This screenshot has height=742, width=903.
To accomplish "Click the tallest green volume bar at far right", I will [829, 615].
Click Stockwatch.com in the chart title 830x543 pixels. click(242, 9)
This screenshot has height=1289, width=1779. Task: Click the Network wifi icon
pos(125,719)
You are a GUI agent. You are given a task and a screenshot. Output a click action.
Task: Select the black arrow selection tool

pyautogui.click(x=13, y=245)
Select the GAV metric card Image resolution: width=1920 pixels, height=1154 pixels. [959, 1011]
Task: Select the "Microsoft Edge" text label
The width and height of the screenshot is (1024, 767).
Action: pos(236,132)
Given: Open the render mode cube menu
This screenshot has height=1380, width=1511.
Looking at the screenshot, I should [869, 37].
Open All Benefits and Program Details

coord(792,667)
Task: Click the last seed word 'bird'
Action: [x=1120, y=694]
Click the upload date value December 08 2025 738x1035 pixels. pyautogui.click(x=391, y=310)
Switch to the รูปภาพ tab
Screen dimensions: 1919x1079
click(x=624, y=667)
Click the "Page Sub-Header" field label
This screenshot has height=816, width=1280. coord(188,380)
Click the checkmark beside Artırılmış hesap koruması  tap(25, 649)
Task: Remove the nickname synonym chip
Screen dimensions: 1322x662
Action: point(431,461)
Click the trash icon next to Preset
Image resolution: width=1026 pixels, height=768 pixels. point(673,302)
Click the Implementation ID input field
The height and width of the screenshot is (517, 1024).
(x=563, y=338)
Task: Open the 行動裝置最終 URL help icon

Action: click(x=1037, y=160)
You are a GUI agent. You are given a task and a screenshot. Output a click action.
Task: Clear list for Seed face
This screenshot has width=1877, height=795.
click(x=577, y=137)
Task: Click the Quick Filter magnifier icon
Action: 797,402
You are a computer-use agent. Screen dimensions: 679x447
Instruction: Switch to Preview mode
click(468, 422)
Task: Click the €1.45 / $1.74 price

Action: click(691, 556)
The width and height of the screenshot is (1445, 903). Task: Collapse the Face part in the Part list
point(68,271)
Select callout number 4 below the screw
────────────────────
> **Task directions**:
Reproduce all of the rows above verbatim, without altering, omitting, or reordering anything.

> **Task response**:
This screenshot has height=742, width=903.
To accomplish "Click the tallest green volume bar at far right", I will [829, 615].
Click Stockwatch.com in the chart title 830x543 pixels. click(242, 9)
This screenshot has height=1289, width=1779. Task: Click the Network wifi icon
pos(125,719)
You are a GUI agent. You are given a task and a screenshot. Output a click action.
Task: Select the black arrow selection tool

pyautogui.click(x=13, y=245)
Select the GAV metric card Image resolution: width=1920 pixels, height=1154 pixels. [959, 1011]
Task: Select the "Microsoft Edge" text label
The width and height of the screenshot is (1024, 767).
Action: pos(236,132)
Given: Open the render mode cube menu
This screenshot has height=1380, width=1511.
Looking at the screenshot, I should [869, 37].
Open All Benefits and Program Details

coord(792,667)
Task: Click the last seed word 'bird'
Action: [x=1120, y=694]
Click the upload date value December 08 2025 738x1035 pixels. pyautogui.click(x=391, y=310)
Switch to the รูปภาพ tab
Screen dimensions: 1919x1079
click(x=624, y=667)
Click the "Page Sub-Header" field label
This screenshot has height=816, width=1280. coord(188,380)
Click the checkmark beside Artırılmış hesap koruması  tap(25, 649)
Task: Remove the nickname synonym chip
Screen dimensions: 1322x662
Action: point(431,461)
Click the trash icon next to Preset
Image resolution: width=1026 pixels, height=768 pixels. point(673,302)
Click the Implementation ID input field
The height and width of the screenshot is (517, 1024).
(x=563, y=338)
Task: Open the 行動裝置最終 URL help icon

Action: click(x=1037, y=160)
You are a GUI agent. You are given a task and a screenshot. Output a click action.
Task: Clear list for Seed face
This screenshot has width=1877, height=795.
click(x=577, y=137)
Task: Click the Quick Filter magnifier icon
Action: 797,402
You are a computer-use agent. Screen dimensions: 679x447
Instruction: Switch to Preview mode
click(468, 422)
Task: Click the €1.45 / $1.74 price

Action: click(691, 556)
The width and height of the screenshot is (1445, 903). Task: Collapse the Face part in the Part list
point(68,271)
Select callout number 4 below the screw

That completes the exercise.